TEXT BLOCK
— Start —

= Law of Nigeria =

The Law of Nigeria consists of courts, offences, and various types of laws. Nigeria has its own constitution which was established on 29 May 1999. The Constitution of Nigeria is the supreme law of the country. There are four distinct legal systems in Nigeria, which include English law, Common law, Customary law, and Sharia Law. English law in Nigeria is derived from the colonial Nigeria, while common law is a development from its post-colonial independence.

Customary law is derived from indigenous traditional norms and cultural practices, including the dispute resolution meetings of pre-colonial Yoruba land secret societies and the Èkpè and Okónkò of Igboland and Ibibioland. Sharia Law (also known as Islamic Law) used to be used only in Northern Nigeria, where Islam is the predominant religion. It is also being used in Lagos State, Oyo State, Kwara State, Ogun State, and Osun State by Muslims. The country has a judicial branch, the highest court of which is the Supreme Court of Nigeria.

- The Nigerian Criminal Code is currently chapter 77 of Laws of the Federation of Nigeria 1990; it applies only to the southern, Christian-dominated states since 1963. It derives from the British colonial code introduced by High Commissioner Frederick Lugard, 1st Baron Lugard in 1904, became the Criminal Code of 1916, was included as chapter 42 in the 1958 edition of the Laws of the Federation of Nigeria; until 1959 it only applied to the northern states of Nigeria, but since 1963 it only applies to the southern states of Nigeria.
- The Nigerian Penal Code, also known as the Penal Code of Northern Nigeria, is currently chapter 89 of the Laws of Northern Nigeria 1963; it applies only to the northern, Muslim-dominated states since 1960. It was originally introduced on 30 September 1960, derived from the Sudanese Penal Code, which in turn was derived from the Indian Penal Code.

==Hierarchy of the Nigerian Legal System range==

The Nigerian constitution recognizes courts as either Federal or State courts. A primary difference between both is that the President appoints justices/judges to federal courts, while State Governors appoint judges to state courts. All appointments (federal or state) are based on the recommendations of the National Judicial Council.

The Federal courts are: the Supreme Court, the Court of Appeal and the Federal High Court.

— End —

RECORDED DATA

— Start —

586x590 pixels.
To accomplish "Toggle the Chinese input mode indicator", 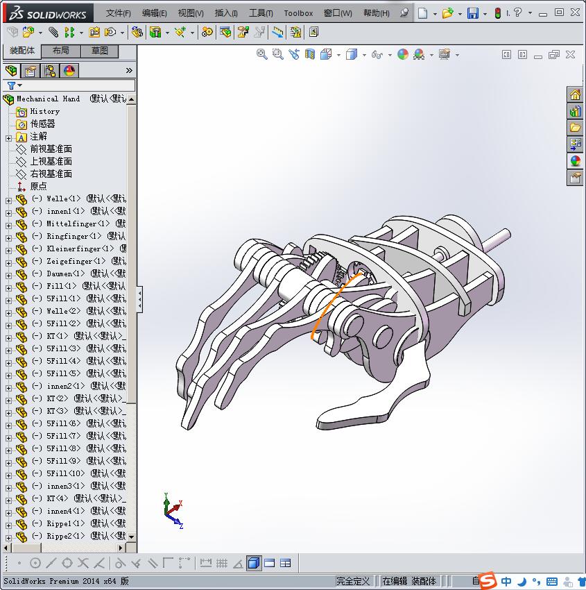I will tap(507, 582).
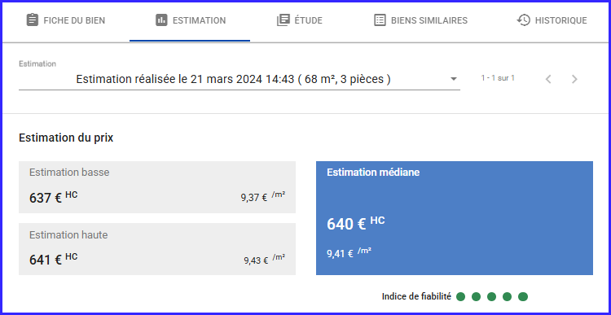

— End —

TASK LIST
1. Quote the Law of Nigeria text word for word, starting with "The Law of Nigeria" and going on through "its post-colonial independence.".
2. Write what comes next in the Law of Nigeria text, picking up after its final sentence.
The material plays no part in this.

ANSWERS PER TASK
1.
The Law of Nigeria consists of courts, offences, and various types of laws. Nigeria has its own constitution which was established on 29 May 1999. The Constitution of Nigeria is the supreme law of the country. There are four distinct legal systems in Nigeria, which include English law, Common law, Customary law, and Sharia Law. English law in Nigeria is derived from the colonial Nigeria, while common law is a development from its post-colonial independence.

2.
The State courts include: the High Court of a State, the Customary Court of Appeal of a State and the Sharia Court of Appeal of a State. Each of the states (currently thirty-six) is constitutionally allowed to have all of these courts. However, the predominantly Muslim northern states tend to have Sharia courts rather than Customary courts. The predominantly Christian southern states tend to have Customary courts and not Sharia courts.

Due to the fact that the Nigerian capital (known as The Federal Capital Territory, FCT) is not a state, it has no Governor. Its courts that are equivalent to the state courts have their Judges appointed by the President and are thus federal courts. The FCT courts are the High Court of the FCT, the Customary Court of Appeal of the FCT and the Sharia Court of Appeal of the FCT.

===Tier 1 Court: Supreme Court===
The Supreme Court of Nigeria is the highest court in Nigeria. It is based in the capital, Abuja. The Supreme Court is mainly a court of appellate jurisdiction and is the final appeal court in the country. It also has original jurisdiction in State vs. State and State vs. Federal Government cases. The Supreme Court is headed by a Chief Justice who is assisted by other Justices. The appointment of the Chief Justice and Justices requires confirmation by the presiding Senate.

===Tier 2 Court: Court of Appeal===
The next highest court is the Court of Appeal, in Abuja. However, to bring the administration of justice closer to the people, the Court of Appeal has multiple divisions (currently twenty) in various parts of the country. The head of the Court of Appeal has the title President of the Appeal Court. The President is assisted by Justices. Only the appointment of the President of the Appeal Court requires Senate confirmation.

The Court of Appeal is mainly a court of appellate jurisdiction; however, it has original jurisdiction for presidential and vice-presidential election petitions. The Federal Court of Appeal is where the multiple legal systems (English, Customary and Sharia) of Nigeria converge. It is constitutionally required to have at least three Judges who are versed in customary law and at least three Judges who are versed in Islamic personal law.

Judgements from the tier 2 court can be appealed to the Supreme Court (the tier 1 court).

===Tier 3 Courts===
Just below the Federal Court of Appeal are the tier 3 courts. They include: (1) the Federal High Court and (2) the High Court of a state/FCT, (3) the Customary Court of Appeal of a state/FCT and (4) the Sharia Court of Appeal of a state/FCT.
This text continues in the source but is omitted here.